Koroneiki olives on the tree.

Hydroxytyrosol

Hydroxytyrosol is the most studied phenol of all polyphenols due to the variety of processes in which it exerts an antioxidant effect. At their origin, polyphenols are plant defense agents. However, the polyphenols of the olive work in almost the same way in the human organism. This means that the components of olive oil support the health of both people and the plant itself. Polyphenols are antibacterial, antiviral, antimycotic (against fungi), and antiparasitic, as well as anti-inflammatory and immune-boosting. Hydroxytyrosol also improves blood flow, works against thrombosis, and protects the neutrons in the brain. It is therefore responsible for a higher reactivity of the brain cells. So olive oil also promotes mental health.

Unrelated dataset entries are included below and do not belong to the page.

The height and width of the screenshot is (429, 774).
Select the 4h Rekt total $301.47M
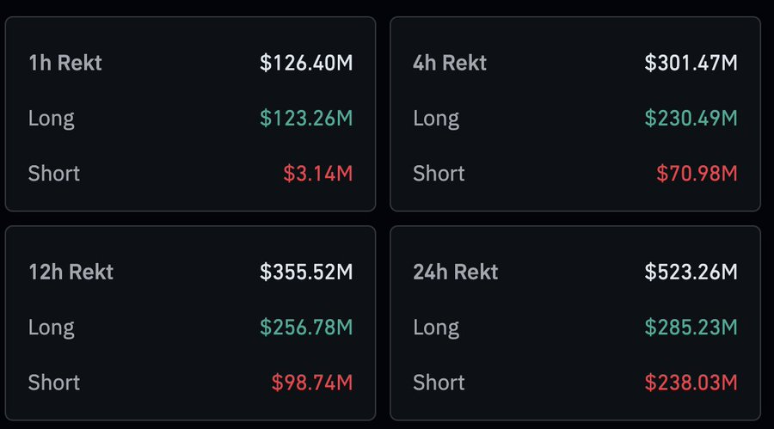691,63
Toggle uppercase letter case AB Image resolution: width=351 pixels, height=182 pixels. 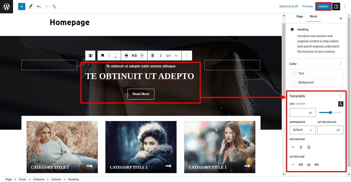pos(301,165)
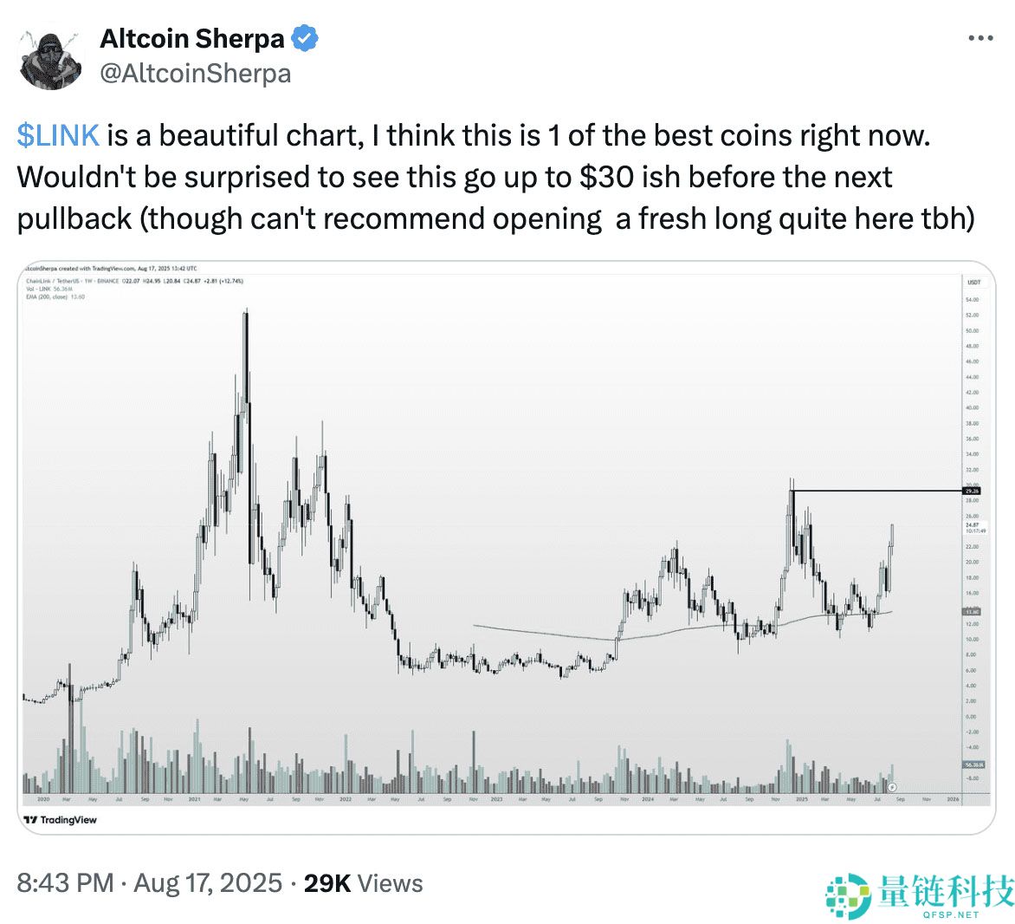Click the Altcoin Sherpa display name
This screenshot has width=1015, height=924.
pyautogui.click(x=192, y=39)
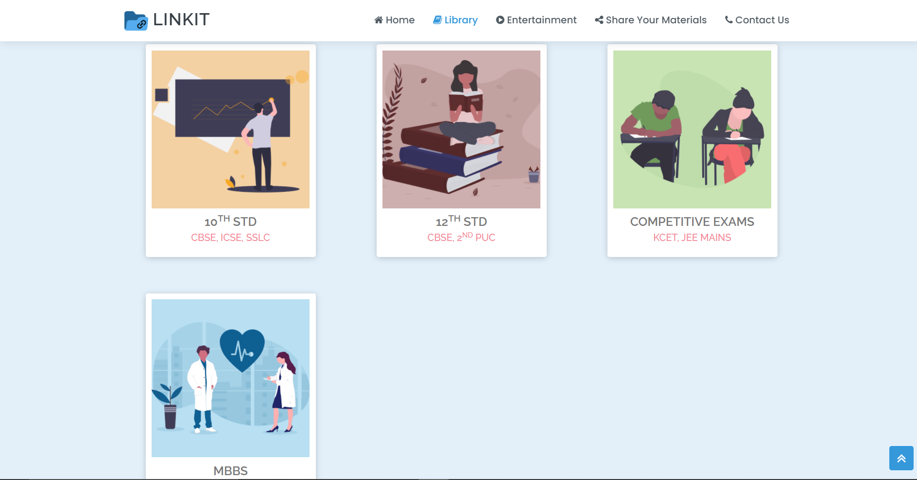Click the book icon beside Library
The height and width of the screenshot is (480, 917).
tap(437, 20)

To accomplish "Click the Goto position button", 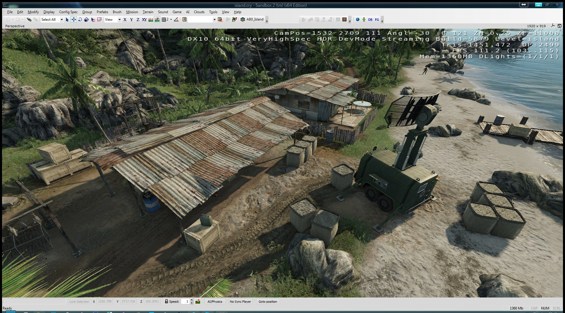I will 268,302.
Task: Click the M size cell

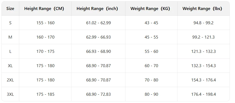Action: click(10, 37)
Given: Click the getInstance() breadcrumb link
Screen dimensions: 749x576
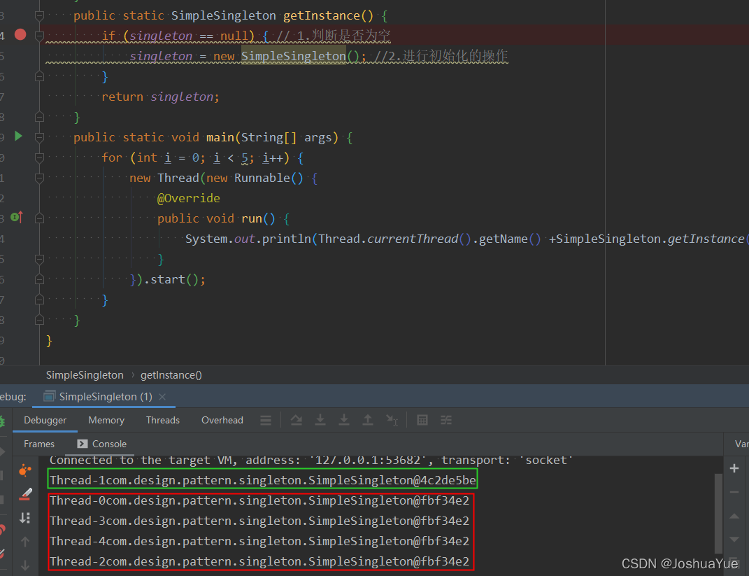Looking at the screenshot, I should click(x=171, y=374).
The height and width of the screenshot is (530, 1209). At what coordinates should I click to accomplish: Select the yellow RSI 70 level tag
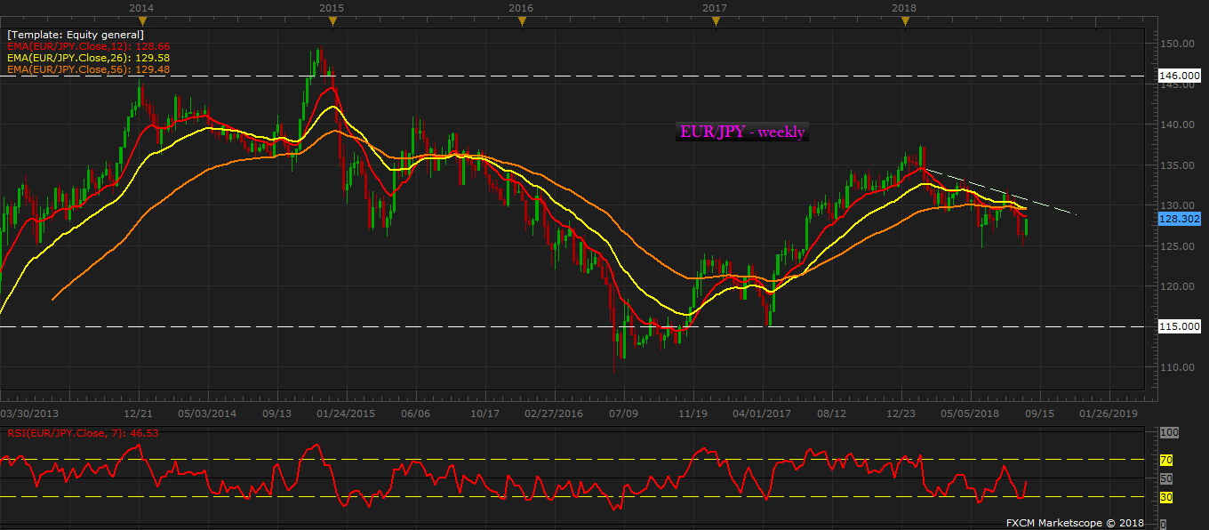[1166, 460]
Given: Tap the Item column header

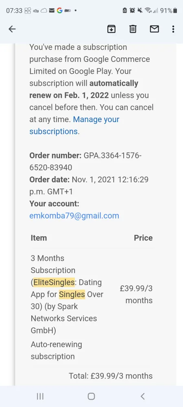Looking at the screenshot, I should pos(39,238).
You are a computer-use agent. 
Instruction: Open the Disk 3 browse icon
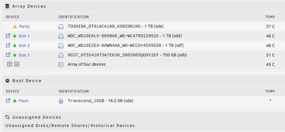pyautogui.click(x=8, y=55)
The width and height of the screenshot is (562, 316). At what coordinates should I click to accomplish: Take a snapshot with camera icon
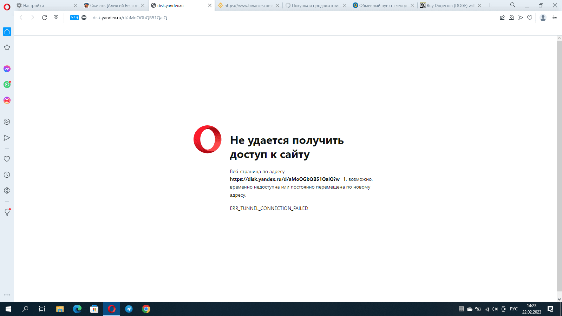coord(511,18)
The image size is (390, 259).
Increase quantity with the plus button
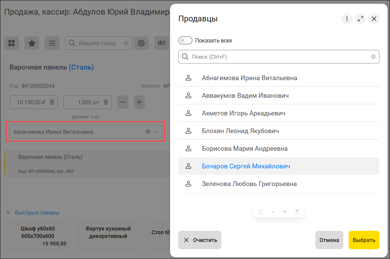click(x=140, y=102)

After this list of almost unbelievable properties, it’s hard or even impossible to stay level. So we won’t even try at this point. But, for the sake of completeness, we'll briefly mention the fatty acids and vitamin E, which link olive oil to health. While the omega-3 and 9 fatty acids (known collectively as oil acids) support the cardiovascular system and balance the cholesterol levels, vitamin E (tocopherols and tocotrienols) protects the olive oil itself and thus all the above-mentioned components. A high vitamin E content and the presence of omega-9 fatty acids, the so-called oil acids, is therefore crucial when considering statements about the quality and effects of an oil.

Deconstructed Greek salad with OEL.

It’s impossible to imagine Greek food culture and cuisine without olive oil, which is valued for its precious nutritional content, the link between olive oil and health, and above all its permanent availability. In times of crisis, Greeks have always prudently used whatever is available. And that happens to be healthy things like fish, olives, and olive oil. Thanks to the culinary tradition arising from this necessary pragmatism, recent comparative studies show that the average Greek consumes 20 liters of olive oil a year. For comparison: the average German consumes just 0.5 liters a year.

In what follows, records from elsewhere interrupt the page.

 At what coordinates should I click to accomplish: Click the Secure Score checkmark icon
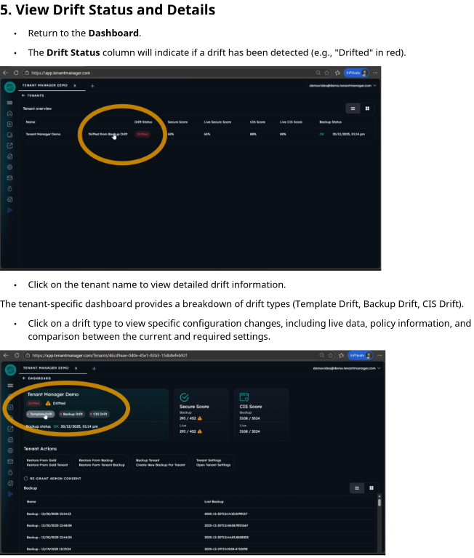coord(184,397)
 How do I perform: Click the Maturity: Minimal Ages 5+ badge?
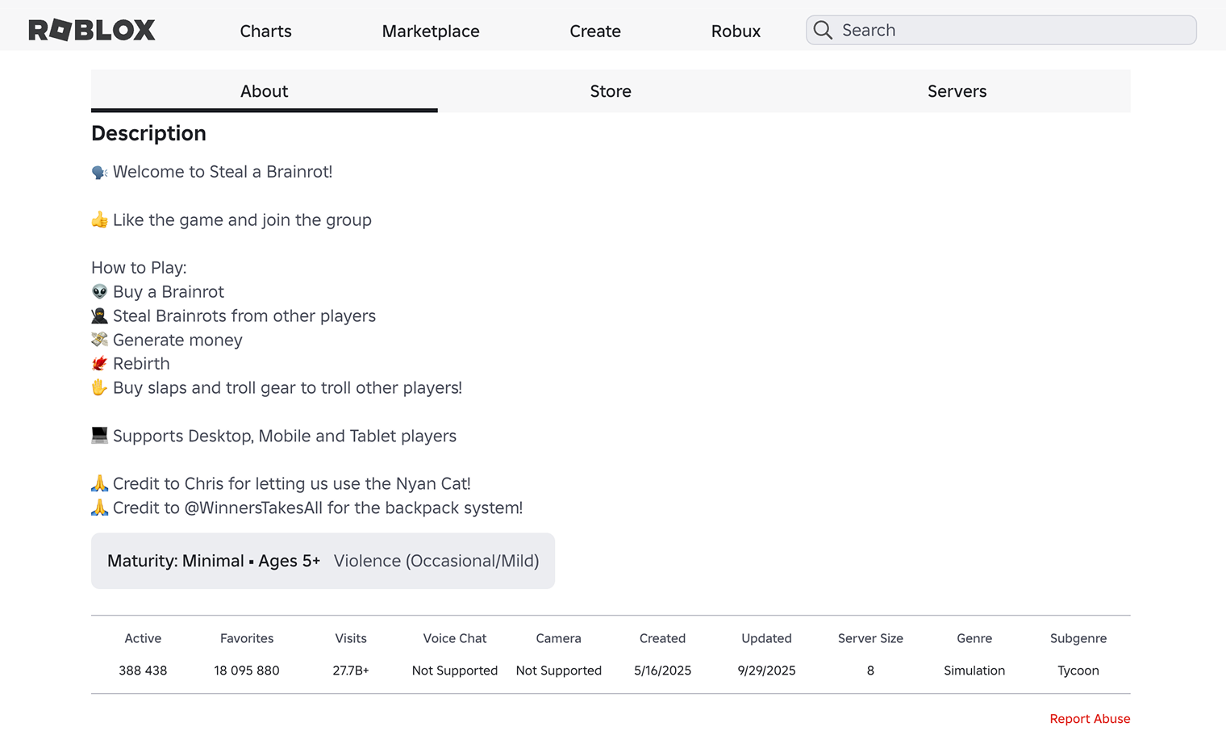[x=213, y=561]
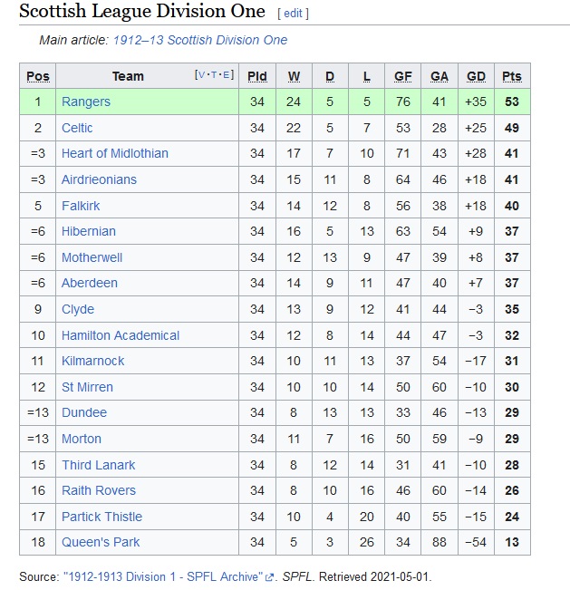Open the Airdrieonians link
The height and width of the screenshot is (590, 570).
(x=99, y=179)
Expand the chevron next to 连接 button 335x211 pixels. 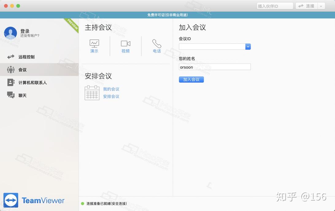point(321,6)
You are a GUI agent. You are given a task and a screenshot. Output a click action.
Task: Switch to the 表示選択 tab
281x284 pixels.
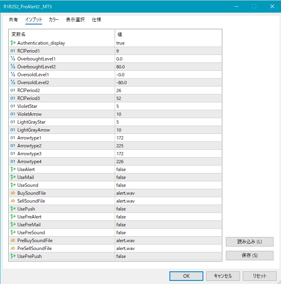pos(75,20)
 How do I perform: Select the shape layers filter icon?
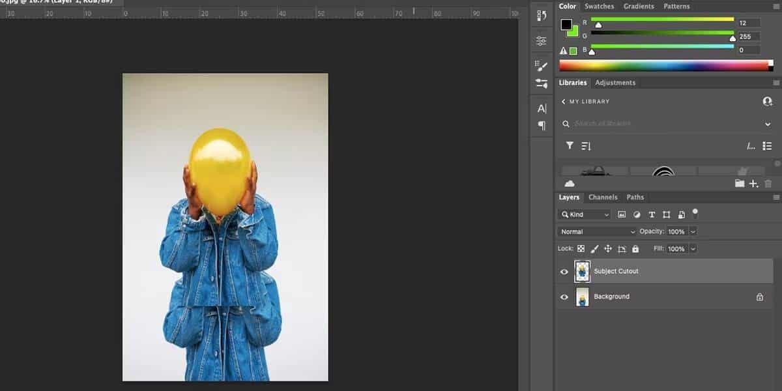[667, 214]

And here we highlight the up to 85% monounsaturated fatty acids contained in the oil. Because despite consuming immense quantities of olives and olive oil (i.e. fat), Greeks and other Mediterranean residents enjoy better health than the average European. And the following is particularly true for people with diabetes or for those who want to lose weight: olive oil promotes health. Statistical studies, for example, show that Mediterranean and so oil-containing diets produce lower cholesterol levels and lower the risk of hypertension and heart disease. And this is also true for fat people and those with illnesses such as diabetes. For people with diabetes, the frequent use of olive oil in the kitchen supports the metabolism, promotes weight loss, and so offers a perfect nutritional foundation.

All fats are not alike. The key role of unsaturated fatty acids.

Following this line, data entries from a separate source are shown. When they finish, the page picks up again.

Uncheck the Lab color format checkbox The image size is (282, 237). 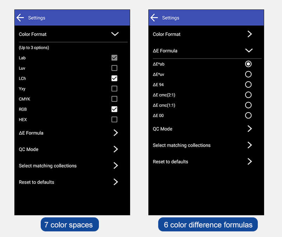[x=114, y=58]
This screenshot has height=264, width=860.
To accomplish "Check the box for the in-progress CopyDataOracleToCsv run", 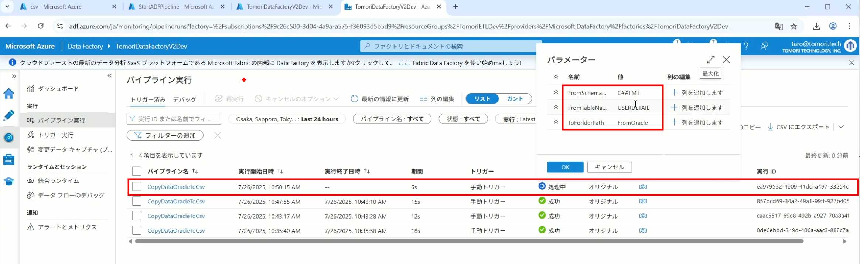I will (137, 187).
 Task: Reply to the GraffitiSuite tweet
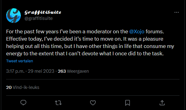pos(23,103)
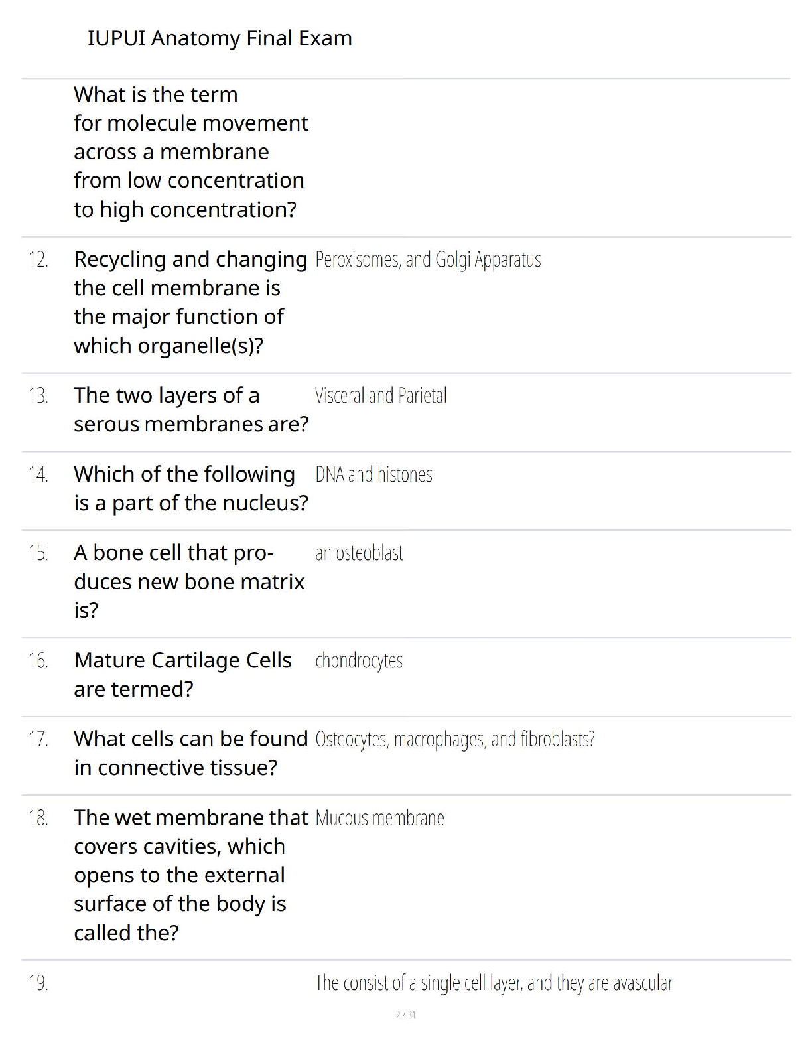
Task: Select the "Peroxisomes, and Golgi Apparatus" answer
Action: pos(428,259)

But how exactly do the high consumption of fats and the significantly better health of the Greeks go together? The explanation is again: olive oil promotes health. It's all connected to the above-described ratio of LDL cholesterol, the bad cholesterol, to HDL cholesterol, the good cholesterol, in our overall cholesterol levels. The consumption of saturated and unsaturated fatty acids significantly affects the ratio of the two cholesterol types. Olive oil contains up to 85% unsaturated fat, so it works against the "bad" LDL cholesterol. At the same time, the levels of "good" HDL cholesterol rise and so lower the above-mentioned disease risks. The levels naturally rise in proportion to the frequency and amount of consumption.

Trivia: according to studies, the Greeks are simultaneously at the top of the top 10 of the “fattest Europeans” and at the top of the top 10 of the “oldest Europeans”. They also smoke and drink more alcohol than the average European. So they are fat but with a healthy heart. Which isn't a paradox.